§ **WHAT YOU HAVE TO DO**
Could you return each line of the material that has "with" in it?

§ **DATA FOR THIS EXERCISE**
- - - - -
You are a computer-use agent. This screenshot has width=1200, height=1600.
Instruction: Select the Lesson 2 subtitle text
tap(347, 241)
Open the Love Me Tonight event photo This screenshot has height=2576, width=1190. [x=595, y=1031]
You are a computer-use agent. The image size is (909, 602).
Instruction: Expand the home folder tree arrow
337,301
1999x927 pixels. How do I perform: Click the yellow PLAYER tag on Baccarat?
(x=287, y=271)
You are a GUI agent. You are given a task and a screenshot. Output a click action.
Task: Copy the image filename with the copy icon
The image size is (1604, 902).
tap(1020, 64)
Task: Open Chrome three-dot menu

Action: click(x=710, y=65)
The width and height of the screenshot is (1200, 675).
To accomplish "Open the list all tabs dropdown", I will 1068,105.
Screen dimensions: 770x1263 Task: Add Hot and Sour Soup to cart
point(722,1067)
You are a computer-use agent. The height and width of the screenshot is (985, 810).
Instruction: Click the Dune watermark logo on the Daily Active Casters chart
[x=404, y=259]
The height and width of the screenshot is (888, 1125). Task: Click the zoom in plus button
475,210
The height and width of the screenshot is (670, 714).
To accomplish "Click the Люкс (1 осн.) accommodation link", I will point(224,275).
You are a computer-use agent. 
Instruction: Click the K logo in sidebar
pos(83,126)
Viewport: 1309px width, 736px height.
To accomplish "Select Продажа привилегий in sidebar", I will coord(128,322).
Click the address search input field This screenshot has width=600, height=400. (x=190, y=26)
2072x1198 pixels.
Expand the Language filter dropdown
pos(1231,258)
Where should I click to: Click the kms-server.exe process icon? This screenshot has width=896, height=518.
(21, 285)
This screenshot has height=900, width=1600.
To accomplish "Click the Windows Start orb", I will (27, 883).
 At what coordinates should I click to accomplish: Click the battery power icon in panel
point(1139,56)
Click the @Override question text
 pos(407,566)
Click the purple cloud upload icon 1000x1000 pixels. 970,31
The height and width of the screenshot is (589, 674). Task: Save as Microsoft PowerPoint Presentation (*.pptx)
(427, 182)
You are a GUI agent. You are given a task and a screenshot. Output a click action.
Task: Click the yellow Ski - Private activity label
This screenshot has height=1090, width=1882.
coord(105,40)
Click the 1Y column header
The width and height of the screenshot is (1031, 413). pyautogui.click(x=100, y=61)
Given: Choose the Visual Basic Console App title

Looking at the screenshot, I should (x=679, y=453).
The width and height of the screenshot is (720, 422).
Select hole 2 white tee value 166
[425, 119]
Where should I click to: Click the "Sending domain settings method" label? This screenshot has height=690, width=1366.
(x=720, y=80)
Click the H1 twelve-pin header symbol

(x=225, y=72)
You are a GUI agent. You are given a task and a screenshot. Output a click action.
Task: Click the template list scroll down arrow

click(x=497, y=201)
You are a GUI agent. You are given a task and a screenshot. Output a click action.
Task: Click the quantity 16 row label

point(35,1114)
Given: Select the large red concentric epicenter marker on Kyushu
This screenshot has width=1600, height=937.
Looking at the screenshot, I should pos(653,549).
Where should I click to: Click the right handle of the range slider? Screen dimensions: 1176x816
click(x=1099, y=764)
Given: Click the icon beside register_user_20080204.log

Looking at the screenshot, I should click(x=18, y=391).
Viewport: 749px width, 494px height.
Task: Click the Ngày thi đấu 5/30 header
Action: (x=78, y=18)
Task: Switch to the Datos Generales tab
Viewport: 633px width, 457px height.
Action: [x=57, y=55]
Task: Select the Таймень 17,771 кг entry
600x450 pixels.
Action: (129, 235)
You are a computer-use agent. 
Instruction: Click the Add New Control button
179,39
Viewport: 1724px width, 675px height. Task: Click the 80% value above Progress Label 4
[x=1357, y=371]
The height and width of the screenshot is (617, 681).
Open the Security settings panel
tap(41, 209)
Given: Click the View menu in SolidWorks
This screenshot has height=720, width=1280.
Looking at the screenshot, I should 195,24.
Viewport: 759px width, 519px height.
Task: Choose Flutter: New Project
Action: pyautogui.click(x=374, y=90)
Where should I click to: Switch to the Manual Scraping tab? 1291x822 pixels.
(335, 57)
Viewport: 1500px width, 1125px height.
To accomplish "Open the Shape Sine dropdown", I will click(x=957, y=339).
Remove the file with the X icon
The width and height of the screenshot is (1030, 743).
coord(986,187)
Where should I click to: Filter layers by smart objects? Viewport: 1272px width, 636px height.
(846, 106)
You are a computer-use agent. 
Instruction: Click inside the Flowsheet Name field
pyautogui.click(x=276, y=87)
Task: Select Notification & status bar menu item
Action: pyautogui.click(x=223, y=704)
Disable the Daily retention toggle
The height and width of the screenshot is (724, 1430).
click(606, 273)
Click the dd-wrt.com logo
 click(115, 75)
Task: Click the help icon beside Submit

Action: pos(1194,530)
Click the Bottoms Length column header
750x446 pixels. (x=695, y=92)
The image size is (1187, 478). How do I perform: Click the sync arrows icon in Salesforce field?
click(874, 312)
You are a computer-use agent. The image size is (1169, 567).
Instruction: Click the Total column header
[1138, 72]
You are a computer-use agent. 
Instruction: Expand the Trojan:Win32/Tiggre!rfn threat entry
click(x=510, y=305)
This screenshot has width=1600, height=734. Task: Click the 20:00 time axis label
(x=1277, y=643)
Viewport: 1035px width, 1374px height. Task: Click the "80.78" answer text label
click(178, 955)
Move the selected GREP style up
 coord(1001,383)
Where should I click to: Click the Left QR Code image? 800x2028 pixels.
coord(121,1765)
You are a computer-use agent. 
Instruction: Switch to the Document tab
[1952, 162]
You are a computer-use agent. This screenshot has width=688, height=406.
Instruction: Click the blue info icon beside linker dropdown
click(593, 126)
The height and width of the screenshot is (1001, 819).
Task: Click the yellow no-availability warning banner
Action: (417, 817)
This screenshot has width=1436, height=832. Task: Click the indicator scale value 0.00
- - - - -
§ **REPLY TO THE TASK**
Task: Copy the image filename with the copy icon
Remove the file with the X icon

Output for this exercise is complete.